Election Coverage: Propositions: Nine Up, Two Down
Props J and K fall
Early voting numbers all but decided the fate of the city's 11 ballot propositions. Proposition A, the $250 million affordable housing bond (the largest in city history), passed easily with 73% of the vote – a greater margin than predicted, according to Foundation Communities Executive Director Walter Moreau, a major supporter of the Keep Austin Affordable campaign that worked hard on the bond.
KAA's watch party Downtown at Pelóns was joyous, filled with many supporters: LifeWorks Executive Director Susan McDowell, Habitat for Humanity's Greg Anderson, and District 4 Council Member Greg Casar. Shortly after the first numbers were called, Casar and Moreau thanked campaign volunteers, voters, service providers, Mayor Steve Adler, and City Council for the bond's overwhelming support. Casar added that many worried a $250 million bond was "too steep of a hill to climb," but by an "overwhelming margin" Austin showed "we are sticking with our neighbors and we are not going to give up on them." He closed by saying he's never felt more inspired to fight for affordable housing. Tuesday night, he said, Austin proved "we don't want to build walls, we want to build houses."
Continuing down the ballot, the vast majority of voters decided a $5 per month tax bump was more than worth it to support our libraries and cultural centers (Prop B), parks (C), open space and flood mitigation (D), the Dove Springs Health Center (E), public safety (F), and transportation infrastructure (G) – approving the entire $925 million bond package.

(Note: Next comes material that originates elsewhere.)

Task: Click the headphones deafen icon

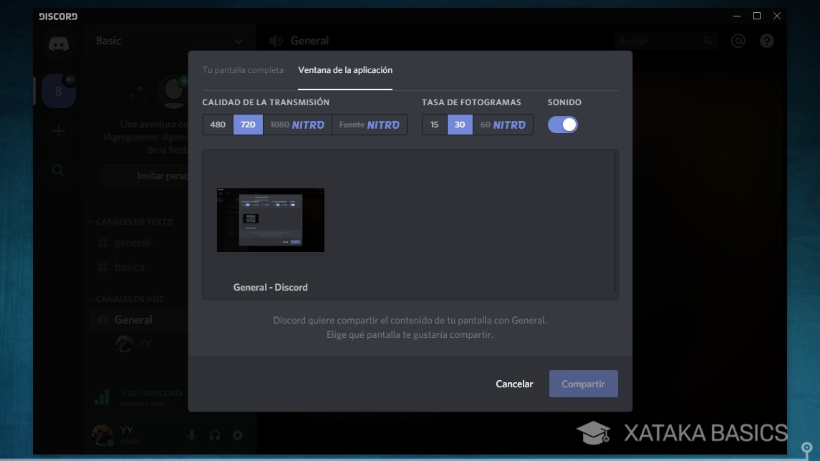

Less significant, but worth noting: Voters passed Prop H, which clarifies City Council's right to remove appointed Planning Commission members from service prior to the end of their terms, and Prop I, making grammatical edits to the City Charter.
Last up were the two ballot initiatives, propositions J and K, both of which appeared dead after early voting. Despite ethics complaints and a big campaign in its support, 52% of voters rejected Prop J, the ballot initiative to make comprehensive zoning rewrites subject to popular vote and waiting period. Prop K saw a more substantial defeat, with 58% of Austinites voting against the GOP-funded effort to conduct an independent audit of the city. Between hiding those funders, campaigning against local control, and concerns over whether the measure was even legal under the City Charter, it's hard to tell what swayed voters, but we're happy to say that Trojan horse has been put to pasture.